To characterise the microbial composition of patients with PI-IBS, and to examine the associations between the faecal microbiota and a patient's clinical features.
Using a phylogenetic microarray and selected qPCR assays, we analysed differences in the faecal microbiota of 57 subjects from five study groups: patients with diagnosed PI-IBS, patients who 6 months after gastroenteritis had either persisting bowel dysfunction or no IBS symptoms, benchmarked against patients with IBS-D and healthy controls. In addition, the associations between the faecal microbiota and health were investigated by correlating the microbial profiles to immunological markers, quality of life indicators and host gene expression in rectal biopsies.

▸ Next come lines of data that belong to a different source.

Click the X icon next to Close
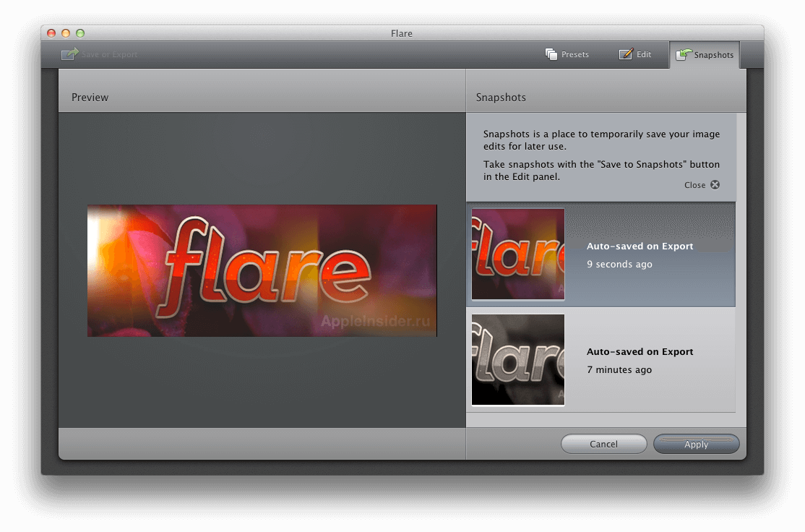 715,184
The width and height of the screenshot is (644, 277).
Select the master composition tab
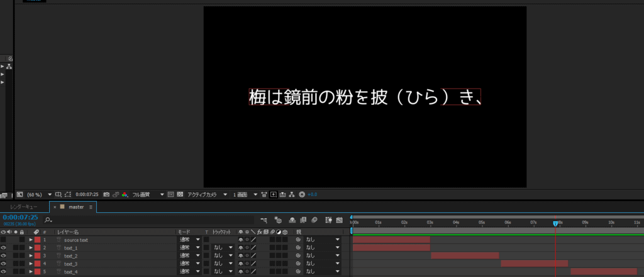coord(76,207)
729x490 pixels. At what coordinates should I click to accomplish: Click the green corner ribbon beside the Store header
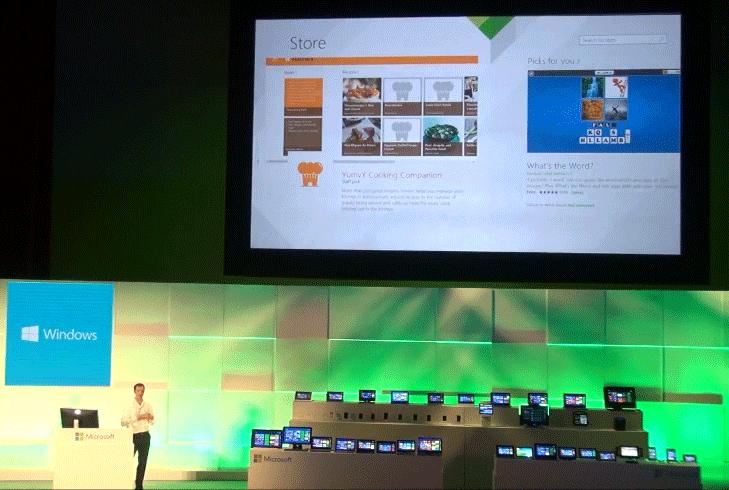[490, 27]
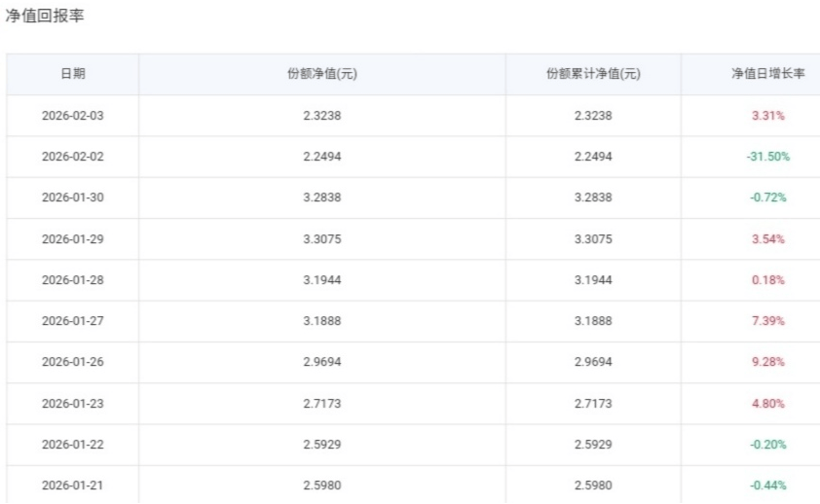This screenshot has width=820, height=504.
Task: Select the 7.39% daily growth cell
Action: tap(768, 321)
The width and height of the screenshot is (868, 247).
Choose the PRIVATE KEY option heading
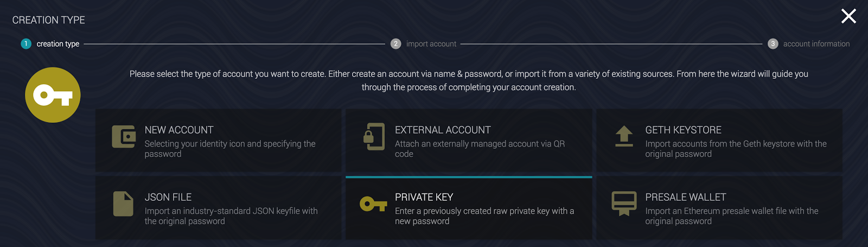coord(424,197)
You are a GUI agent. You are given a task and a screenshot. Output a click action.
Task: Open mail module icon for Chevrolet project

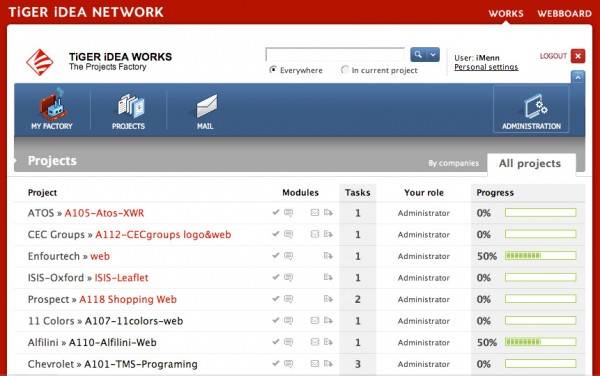point(315,364)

Microbiota analysis revealed a bacterial profile of 27 genus-like groups, providing an Index of Microbial Dysbiosis (IMD), which significantly separated patient groups and controls. Within this profile, several members of Bacteroidetes phylum were increased 12-fold in patients, while healthy controls had 35-fold more uncultured Clostridia. We showed correlations between the IMD and expression of several host gene pathways, including amino acid synthesis, cell junction integrity and inflammatory response, suggesting an impaired epithelial barrier function in IBS.
The faecal microbiota of patients with PI-IBS differs from that of healthy controls and resembles that of patients with IBS-D, suggesting a common pathophysiology. Moreover, our analysis suggests a variety of host-microbe associations that may underlie intestinal symptoms, initiated by gastroenteritis.
约 10%的 IBS 患者报告在感染性肠炎后出现综合征。感染后肠易激综合征(PI-IBS)的临床特征类似于腹泻为主型肠易激综合征(IBS-D)。虽然在其他 IBS 亚型中已经确定了改变的粪便微生物群,但 PI-IBS 患者的微生物群组成仍未得到描述。
描述 PI-IBS 患者的微生物组成,并研究粪便微生物群与患者临床特征之间的关联。
使用系统发育微阵列和选定的 qPCR 检测方法,我们分析了来自五个研究组的 57 名受试者的粪便微生物群差异:诊断为 PI-IBS 的患者、6 个月后仍有肠功能障碍或无 IBS 症状的胃肠炎患者、IBS-D 患者和健康对照。此外,通过将微生物谱与免疫标志物、生活质量指标和直肠活检中的宿主基因表达相关联,研究了粪便微生物群与健康之间的关联。
微生物组分析显示了 27 个属样群组的细菌谱,提供了微生物失调指数(IMD),它显著分离了患者组和对照组。在该图谱中,厚壁菌门的几个成员在患者中增加了 12 倍,而健康对照组的未培养梭菌则增加了 35 倍。我们显示 IMD 与几个宿主基因途径的表达之间存在相关性,包括氨基酸合成、细胞连接完整性和炎症反应,表明 IBS 中上皮屏障功能受损。
PI-IBS 患者的粪便微生物群与健康对照组不同,与 IBS-D 患者相似,提示存在共同的病理生理学。此外,我们的分析表明,各种宿主-微生物的关联可能是由肠胃炎引发的肠道症状的基础。